** Supplied entries follows **

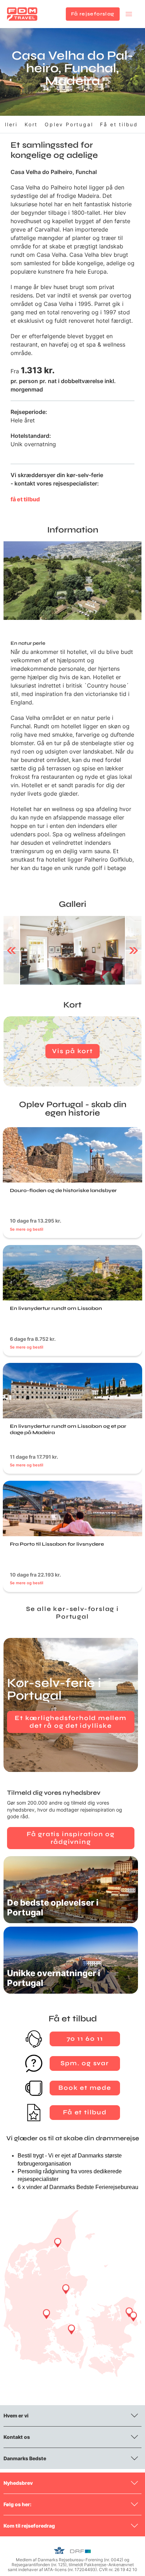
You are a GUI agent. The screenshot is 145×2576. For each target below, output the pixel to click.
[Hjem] (22, 14)
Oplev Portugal (69, 124)
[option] (72, 950)
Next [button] (133, 950)
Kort (31, 124)
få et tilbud (25, 499)
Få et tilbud (119, 124)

** End of Supplied entries **

Could you output all of the records exactly, without their pictures?

**Answer box:**
You are a GUI agent. The screenshot is 145×2576. For each target below, output the pixel to click.
[Hjem] (22, 14)
Oplev Portugal (69, 124)
[option] (72, 950)
Next [button] (133, 950)
Kort (31, 124)
få et tilbud (25, 499)
Få et tilbud (119, 124)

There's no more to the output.